### EXCERPTED PASSAGE
In a public-private partnership, Australian agribusiness ABB Grain signed a A$5.7 million deal with the University of Adelaide to develop new malting and feed barley varieties for export and domestic markets.

The grains would be developed for growing conditions in South Australia, Victoria and New South Wales, said ABB director and Owen district grower, Dr Andy Barr.

The company said in a statement it would benefit from any share in revenue received from varieties released during the life of the agreement through revenue of seed sales, a share of breeder’s royalties and fees for management of licensing growers and collection of the breeder royalty.

The University of Adelaide is conducting the research in its role as the southern node of Barley Breeding Australia, a national program which aims to expand the barley industry.

The university will combine germplasm from the university and departments of Primary Industry in NSW, Victoria and Queensland and the WA Agriculture Dept.

In March last year, the university's commercialization arm, Adelaide Research & Innovation, named ABB as its commercialization partner for its barley brands Flagship and Fleet.

ABB will contribute to evaluation of any new malting varieties through its wholly owned malting subsidiary, Joe White Maltings.

This is the first year that commercial volumes of Flagship - which has been specifically developed for the large brewing and malting markets in South East Asia, China and Japan - has been available for general planting by growers.

ABB says Flagship has substantially improved yield and disease resistance compared to older varieties such as Schooner and Sloop, as well as improved malting quality to ensure Australian barley exports remain competitive in the international market.

Correction: An article published on Thursday, July 19, 2007 incorrectly stated that ABB Grain had signed a $5.7 billion research deal with the University of Adelaide. The correct amount is A$5.7 million.

### RECORDED INFORMATION
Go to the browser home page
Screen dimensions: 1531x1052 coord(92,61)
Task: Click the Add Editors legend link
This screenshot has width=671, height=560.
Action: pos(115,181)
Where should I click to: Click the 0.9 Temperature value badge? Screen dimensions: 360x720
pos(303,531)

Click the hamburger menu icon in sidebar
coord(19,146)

---

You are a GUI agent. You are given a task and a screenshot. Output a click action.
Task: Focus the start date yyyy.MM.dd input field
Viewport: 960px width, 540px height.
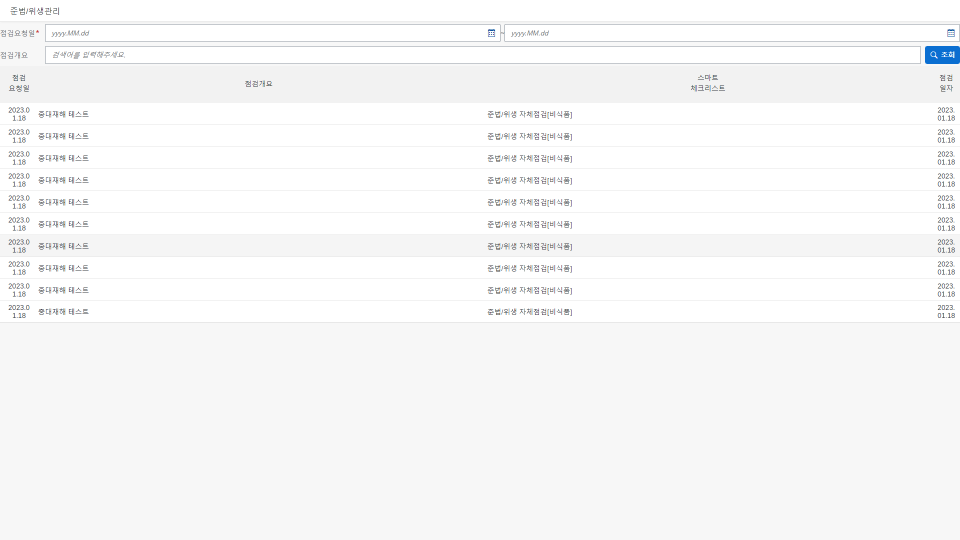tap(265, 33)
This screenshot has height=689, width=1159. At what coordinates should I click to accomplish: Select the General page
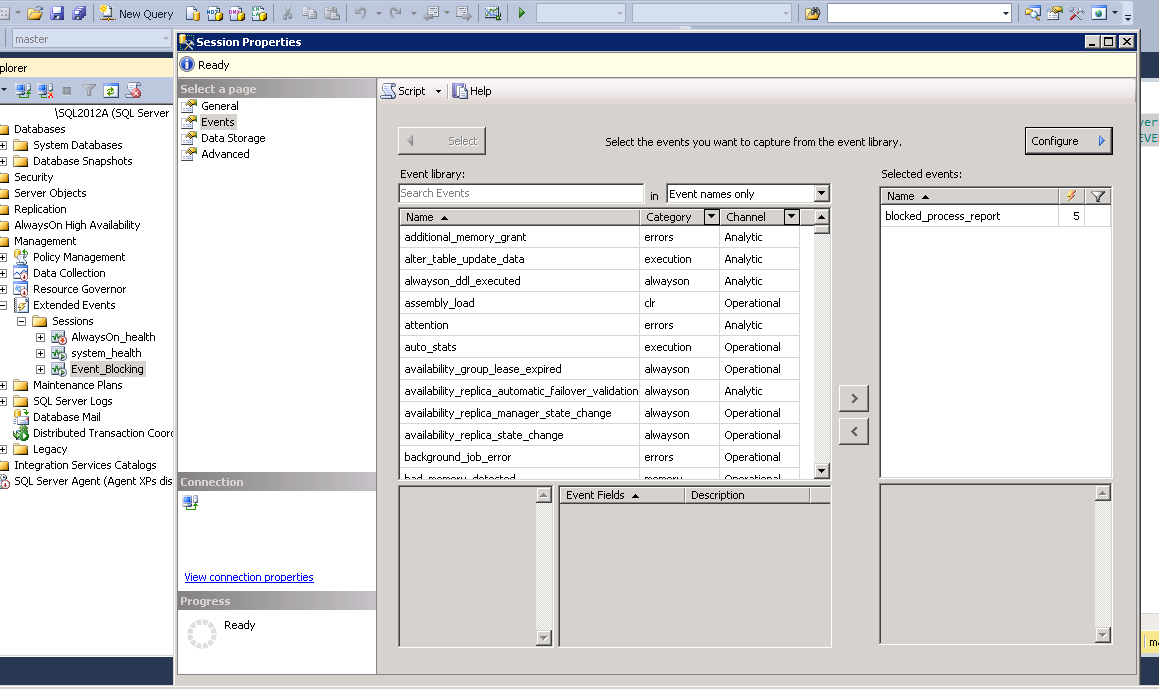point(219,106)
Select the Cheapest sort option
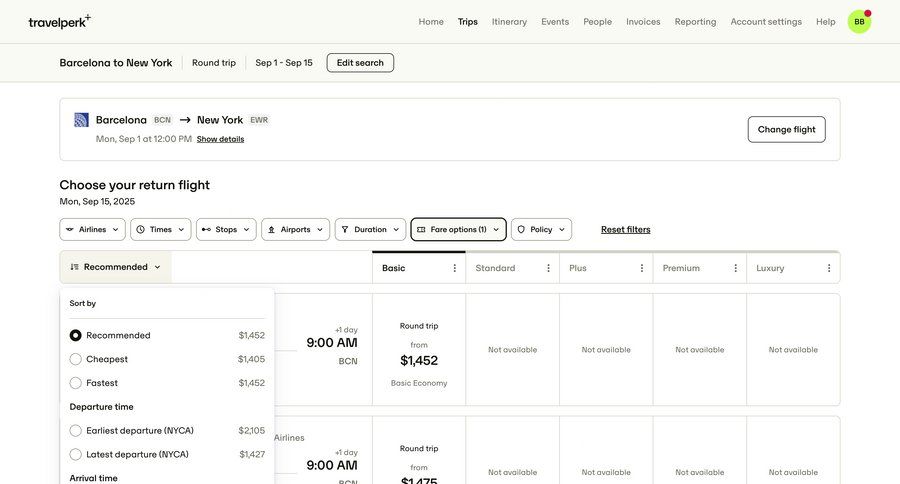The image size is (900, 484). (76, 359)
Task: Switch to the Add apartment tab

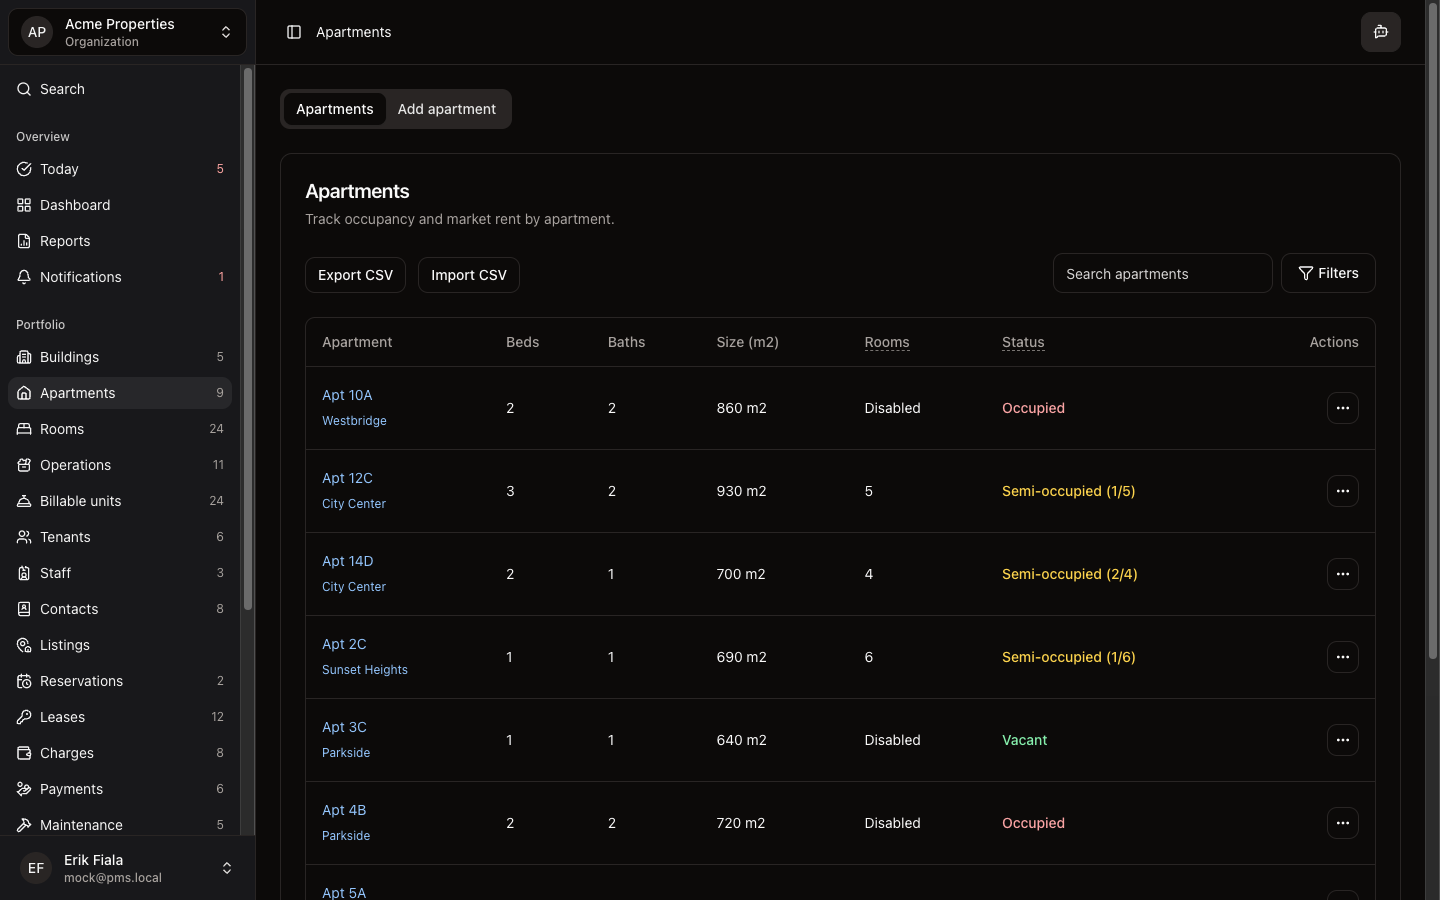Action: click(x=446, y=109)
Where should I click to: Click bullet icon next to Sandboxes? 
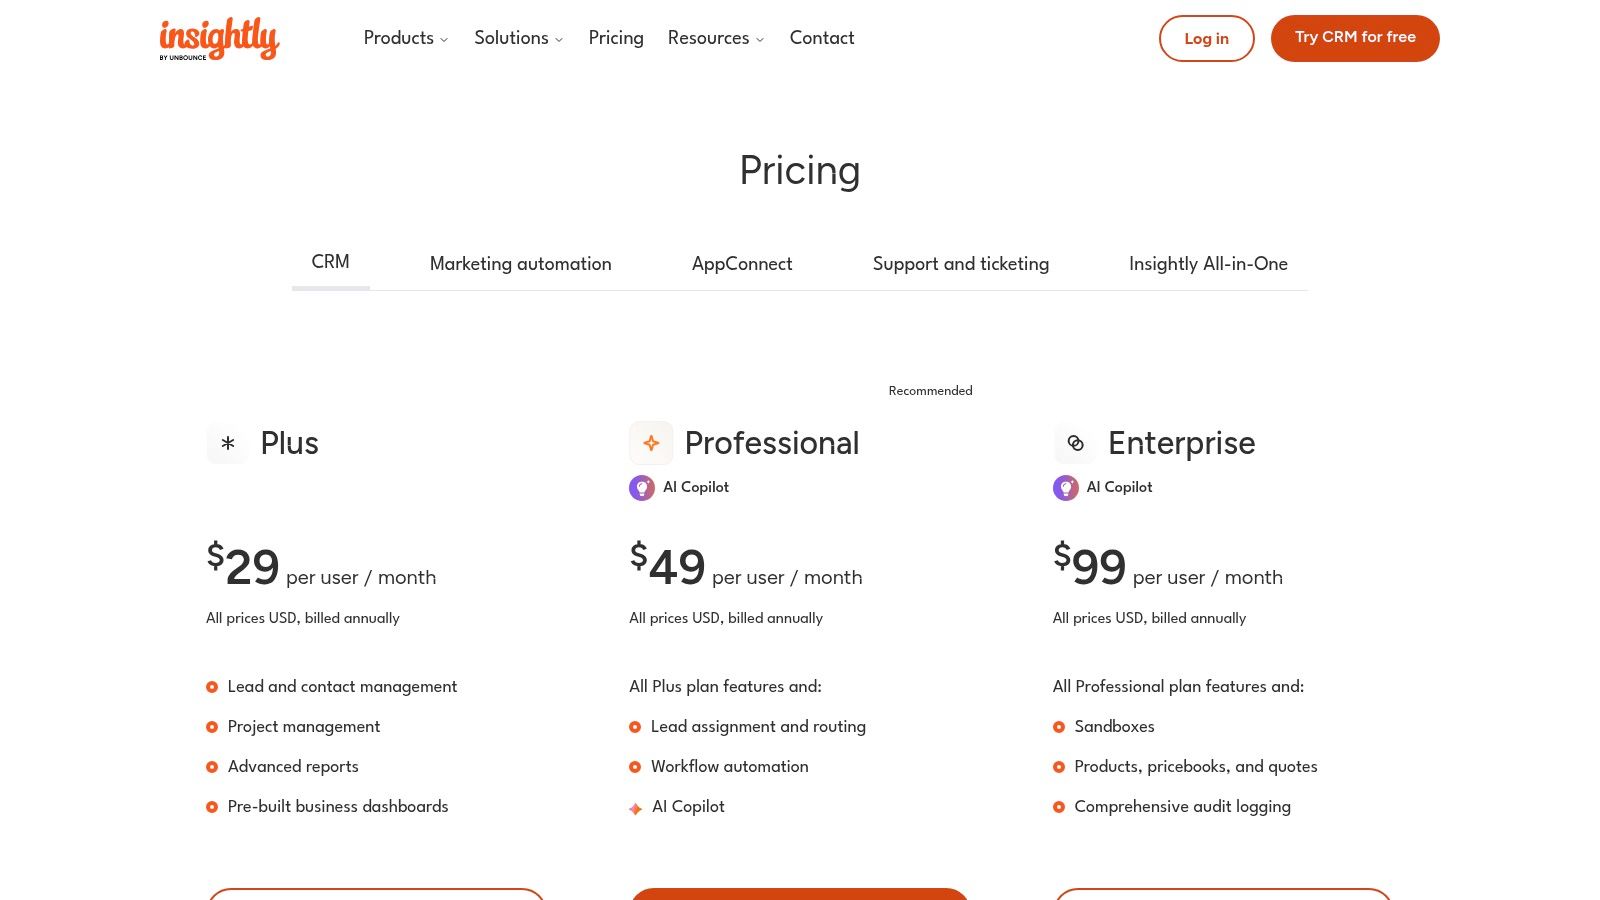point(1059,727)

### ACTION ITEM
Reproduce the stretch of the barley article from "The grains would" through "Dr Andy Barr." word for word. The material is unrelated to the barley article.

### WRITTEN ANSWER
The grains would be developed for growing conditions in South Australia, Victoria and New South Wales, said ABB director and Owen district grower, Dr Andy Barr.